Assigned task: The records below are to be written out exactly, with every picture omitted.

Data listing:
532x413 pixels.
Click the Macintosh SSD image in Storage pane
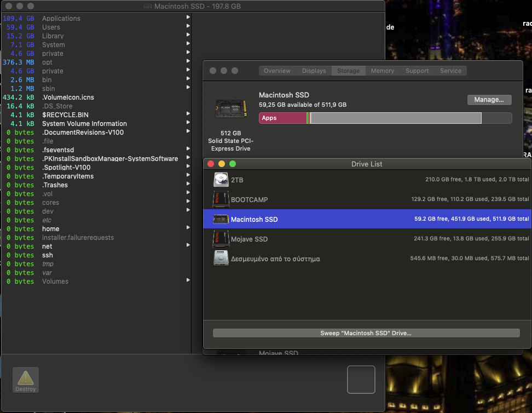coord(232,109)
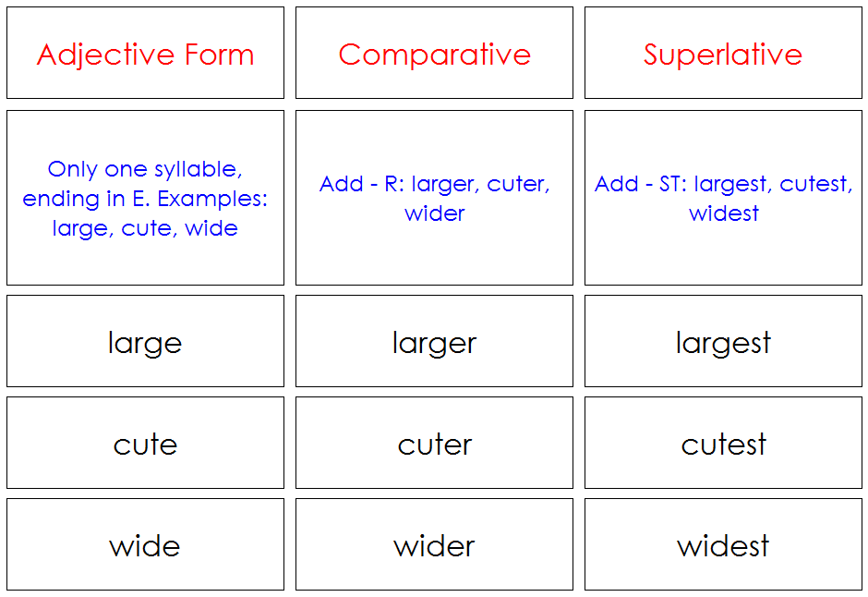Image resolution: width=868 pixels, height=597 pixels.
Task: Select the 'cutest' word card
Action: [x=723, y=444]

Result of the task:
532x413 pixels.
Click the Macintosh SSD image in Storage pane
coord(232,109)
Image resolution: width=868 pixels, height=597 pixels.
Task: Select the 'cutest' word card
Action: [x=723, y=444]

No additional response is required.